For all author emails, please log on.

World Journal of Emergency Surgery 2010, 5:2 doi:10.1186/1749-7922-5-2

The electronic version of this article is the complete one and can be found online at: http://www.wjes.org/content/5/1/2

Received: 16 November 2009

Accepted: 18 January 2010

Published:

18 January 2010

© 2010 Ersoz et al; licensee BioMed Central Ltd.

This is an Open Access article distributed under the terms of the Creative Commons Attribution License (http://creativecommons.org/licenses/by/2.0), which permits unrestricted use, distribution, and reproduction in any medium, provided the original work is properly cited.

Abstract

Hemangiomas are the most common benign neoplasms affecting the liver. They occur at all ages. Most cases are asymptomatic and do not require any treatment. Rarely, hemangiomas can be pedunculated. İf they undergo torsion and infarction, they become symptomatic.
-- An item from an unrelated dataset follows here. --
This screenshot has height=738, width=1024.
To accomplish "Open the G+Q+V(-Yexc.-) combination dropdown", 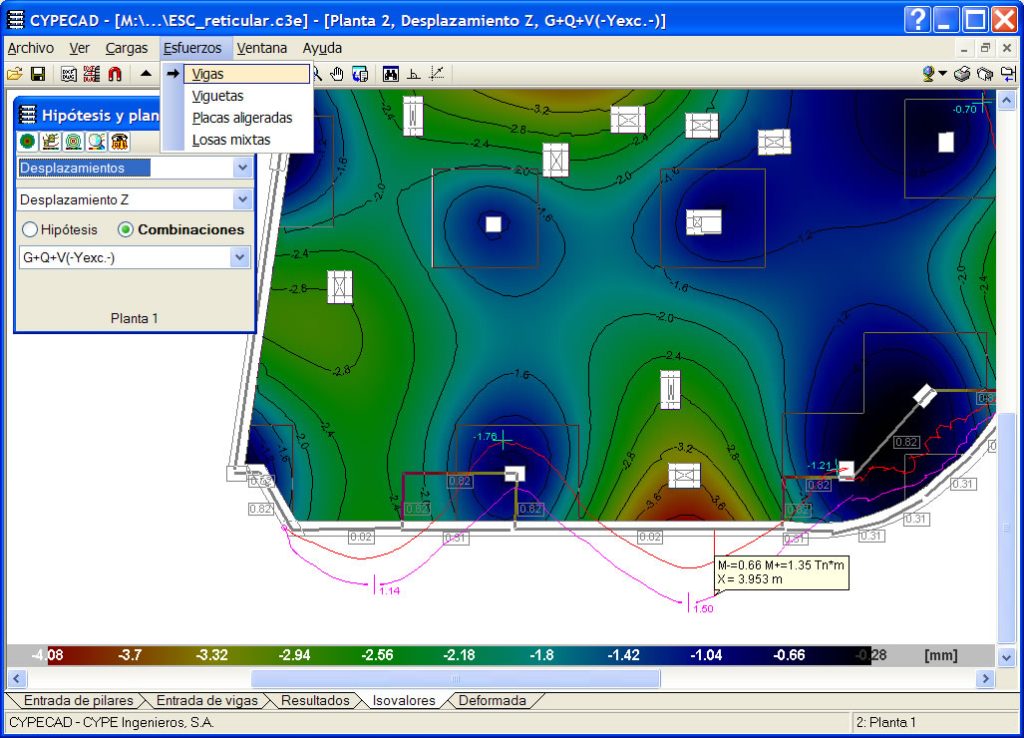I will pos(239,257).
Herein; we report the case of a 31 year old male presenting with features of acute appendicitis: continuous right iliac fossa pain, rebound, guarding tenderness at McBurney' s point, nausea, anorexia, shifted white blood cell count and a Mantrels score of 6. At laparotomy a normal appendix was observed and a torsioned pedinculated liver hemangioma turned out to be the cause.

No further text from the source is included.